On Sunday I sat my English exam. It's the equivalent of a Scottish Higher. If I pass, they'll think about letting me continue working as an English teacher. They don't care if I've got a degree and a PGCE. This is Greece. If you pass your Higher English, or the acceptable equivalent, you're in.

I arrived at the school an hour early (I'm that kinda guy), got an iced coffee from the tuck shop and smoked ten fags. We were led to a room on the first floor. I was the only person over sixteen. Apart from the Invigilator, of course, who told us to turn off our mobile phones and place them under our chairs. Mine was already turned off. It was in the inside pocket of my jacket. She told us again - phones off and under the chairs. We stared at her as one. Nobody moved.

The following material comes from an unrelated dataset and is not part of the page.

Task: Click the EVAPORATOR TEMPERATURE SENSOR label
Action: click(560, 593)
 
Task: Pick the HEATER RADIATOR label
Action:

The exam was in three parts. We started with Writing. The rubric said something about childhood being the best days of your life. I scribbled for half an hour. Then it was pencils down. Next was the Listening test, multiple choice questions based on short dialogues, then longer pieces featuring an intelligent octopus and the Wright Brothers. The final part was Use Of English and Reading, 120 multiple choice questions - Grammar, Vocabulary, a Cloze passage and four reading passages. It was all very straightforward, as well it might have been. I've been teaching the syllabus for this exam for the last 21 years.

I went downstairs at the end, dying for a coffee, but the tuck shop was shut. So I stood at the side of the car and had a fag. The exam isn't over yet - I've got an Oral in two weeks. I drove home. Later that evening I treated myself to a bottle of Rets down the Caff and worked on a story about cliques.